Wohlschlegel, an assistant professor of biological chemistry who joined the UCLA faculty in the fall of 2006, always wanted to be a scientist. He liked figuring out how things worked.
Near the end of high school, he entered a project in the science fair and loved the time he spent preparing it in a laboratory.
“Being a scientist is a career where you’re given the freedom and independence to ask questions that are interesting to you, how some fundamental life process works,” said Wohlschlegel, 34, who was born in Taiwan to an American father and a Japanese mother. “You get to ask the questions in a number of ways and be creative about how to get your answers.” (Click here to see Wohlschlegel talk about his desire to be a scientist.)
Wohlschlegel attended Texas A&M University and worked in a laboratory from his first day, studying bacterial genetics.

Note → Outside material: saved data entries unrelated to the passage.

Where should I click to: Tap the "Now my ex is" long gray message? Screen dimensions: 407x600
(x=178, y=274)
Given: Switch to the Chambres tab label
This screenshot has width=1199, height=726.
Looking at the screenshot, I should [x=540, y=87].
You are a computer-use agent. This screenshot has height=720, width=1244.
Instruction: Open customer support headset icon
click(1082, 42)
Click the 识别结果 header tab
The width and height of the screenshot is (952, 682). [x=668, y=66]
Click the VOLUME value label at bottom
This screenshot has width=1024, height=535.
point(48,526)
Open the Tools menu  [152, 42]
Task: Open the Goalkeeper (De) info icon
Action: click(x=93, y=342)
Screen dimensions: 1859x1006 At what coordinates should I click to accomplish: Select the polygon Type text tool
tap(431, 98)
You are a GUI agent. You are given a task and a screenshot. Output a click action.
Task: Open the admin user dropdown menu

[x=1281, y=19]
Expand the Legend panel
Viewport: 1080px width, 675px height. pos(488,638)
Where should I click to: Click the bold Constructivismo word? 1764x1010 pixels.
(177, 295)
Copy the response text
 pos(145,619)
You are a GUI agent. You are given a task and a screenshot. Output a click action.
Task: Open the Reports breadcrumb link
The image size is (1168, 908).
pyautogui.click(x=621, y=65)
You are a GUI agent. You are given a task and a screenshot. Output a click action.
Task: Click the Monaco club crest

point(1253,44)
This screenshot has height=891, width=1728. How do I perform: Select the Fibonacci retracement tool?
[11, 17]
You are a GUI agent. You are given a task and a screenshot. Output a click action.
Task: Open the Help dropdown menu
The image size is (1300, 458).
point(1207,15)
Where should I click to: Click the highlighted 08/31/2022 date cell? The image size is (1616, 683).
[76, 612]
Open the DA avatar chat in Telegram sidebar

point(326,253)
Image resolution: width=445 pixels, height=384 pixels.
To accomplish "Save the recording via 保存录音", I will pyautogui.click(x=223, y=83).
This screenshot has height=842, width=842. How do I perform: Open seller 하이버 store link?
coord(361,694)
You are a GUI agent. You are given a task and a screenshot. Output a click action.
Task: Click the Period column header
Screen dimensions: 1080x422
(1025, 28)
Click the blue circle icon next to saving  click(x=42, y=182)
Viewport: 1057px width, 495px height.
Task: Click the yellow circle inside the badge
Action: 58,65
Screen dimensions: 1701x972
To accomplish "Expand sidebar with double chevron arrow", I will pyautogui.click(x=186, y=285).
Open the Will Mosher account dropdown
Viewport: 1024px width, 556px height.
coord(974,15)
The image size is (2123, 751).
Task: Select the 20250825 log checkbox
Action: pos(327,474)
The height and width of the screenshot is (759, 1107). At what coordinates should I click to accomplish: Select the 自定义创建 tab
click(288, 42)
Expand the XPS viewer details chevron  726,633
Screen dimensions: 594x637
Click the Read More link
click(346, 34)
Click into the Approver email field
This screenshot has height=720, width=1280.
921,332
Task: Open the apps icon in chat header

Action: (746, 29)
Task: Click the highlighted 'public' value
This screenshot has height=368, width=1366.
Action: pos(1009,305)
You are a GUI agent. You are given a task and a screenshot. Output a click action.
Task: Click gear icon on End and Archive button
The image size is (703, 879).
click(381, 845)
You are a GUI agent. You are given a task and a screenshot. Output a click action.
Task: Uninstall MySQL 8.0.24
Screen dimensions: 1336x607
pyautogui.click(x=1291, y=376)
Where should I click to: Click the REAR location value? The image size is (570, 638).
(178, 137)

It was his first exposure, he said, to “cuttingedge, mainstream experimental science.”
He was hooked.
Wohlschlegel worked in the bacterial genetics lab for two years before moving to a lab that focused on
enzyme reaction mechanisms, providing him with his first exposure to biological chemistry. He promptly made biological chemistry his major.
After graduation, Wohlschlegel attended Harvard Medical School where he pursued a doctorate in biological chemistry. There, he joined a lab that studied cell cycle control and DNA replication in cancer. This exposure to cancer cell biology again altered his scientific path, just as his later experiments would take him down different pathways in his quest to uncover what could be a cause of cancer.
After earning his doctorate from Harvard, Wohlschlegel went to the Scripps Research Institute in La Jolla in 2002 with a very specific goal—to work in the lab of analytical chemist John Yates, who was developing methods for global analysis of proteins using mass spectrometry, an analytical technique that is able to determine the identity of proteins based on their weight. He also worked in the lab of Steve Reed, who specialized in the regulatory mechanisms of cell cycle control.
In the Yates lab Wohlschlegel could develop new methods or techniques to study the biological processes he was focusing on in Reed’s lab. And so his interests—and technology—intersected.
Specifically, Wohlschlegel wanted to study the ubiquitin family of small modifier proteins, which get attached to target proteins in the cell and regulate their activity. For the next four years, Wohlschlegel developed various proteomic methods and techniques that enabled him to study the biological importance of ubiquitin and SUMO, a ubiquitin family member, at a global level to see how these different proteins are organized into large regulatory networks that are central to their function.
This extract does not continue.